The Irish Nurses and Midwives Organisation has called on the Health Service Executive to end the moratorium on recruiting frontline patient-facing staff.
This comes as the HSE have confirmed that emergency department attendances are up 13% compared to the same period in 2023. 452 patients have been admitted to hospital today without a bed.
INMO General Secretary Phil Ní Sheaghdha said:
It should come as no surprise to the HSE that attendances were going to rise based on flu and COVID projections that were provided prior to Christmas. Nurses and midwives are now bearing the brunt of public disappointment and in some cases aggression for the state of the health service while working in extremely challenging environments.

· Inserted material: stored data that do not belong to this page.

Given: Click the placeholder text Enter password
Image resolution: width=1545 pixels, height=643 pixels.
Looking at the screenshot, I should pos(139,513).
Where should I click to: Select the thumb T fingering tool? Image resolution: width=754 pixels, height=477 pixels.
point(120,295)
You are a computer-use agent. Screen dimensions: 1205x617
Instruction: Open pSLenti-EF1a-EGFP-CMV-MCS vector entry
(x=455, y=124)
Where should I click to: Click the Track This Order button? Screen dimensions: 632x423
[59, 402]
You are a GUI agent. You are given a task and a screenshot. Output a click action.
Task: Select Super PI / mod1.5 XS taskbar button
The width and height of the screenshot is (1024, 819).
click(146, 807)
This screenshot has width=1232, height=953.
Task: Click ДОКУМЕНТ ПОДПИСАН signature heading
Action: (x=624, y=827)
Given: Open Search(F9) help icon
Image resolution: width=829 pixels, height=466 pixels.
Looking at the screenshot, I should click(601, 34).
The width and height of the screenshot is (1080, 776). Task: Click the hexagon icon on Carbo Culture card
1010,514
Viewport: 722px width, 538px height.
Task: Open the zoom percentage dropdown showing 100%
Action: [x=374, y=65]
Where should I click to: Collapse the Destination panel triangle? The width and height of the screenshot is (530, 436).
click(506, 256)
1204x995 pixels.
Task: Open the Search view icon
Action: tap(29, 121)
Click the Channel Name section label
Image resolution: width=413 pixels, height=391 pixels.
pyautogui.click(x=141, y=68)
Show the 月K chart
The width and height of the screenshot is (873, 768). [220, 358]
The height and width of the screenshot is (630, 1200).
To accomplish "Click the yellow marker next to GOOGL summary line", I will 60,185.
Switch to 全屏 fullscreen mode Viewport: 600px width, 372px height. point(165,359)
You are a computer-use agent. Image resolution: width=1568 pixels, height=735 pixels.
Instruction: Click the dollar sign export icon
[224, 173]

None of the problems that are currently facing the health service have come out of nowhere. It was clear that the budget allocated to the HSE by Government didn’t take additional demand into account. We have fewer GPs, so for many people going to their local ED is now the first port of call rather than a last resort. The additional pressures on the system by rapid population growth have been well-flagged as well as an ageing population who now have complex co-morbidities.
The answer to these challenges should not be a moratorium on hiring frontline patient-facing staff. Staff who are leaving because of retirement or for other reasons are not being replaced. This is having an extremely damaging impact on patient safety and staff morale. The very high-risk scenarios now faced by our members, and in their view, the working environment under which they are now forced to work, poses real and present risks to their ability to provide timely and safe care to patients which in turn exposes them to potential regulatory inquiries and unsafe working conditions.
The HSE recruitment freeze is going to have detrimental outcomes on patient care in the long-term but also on the ability to retain staff into the future. The recruitment moratorium must be reversed urgently.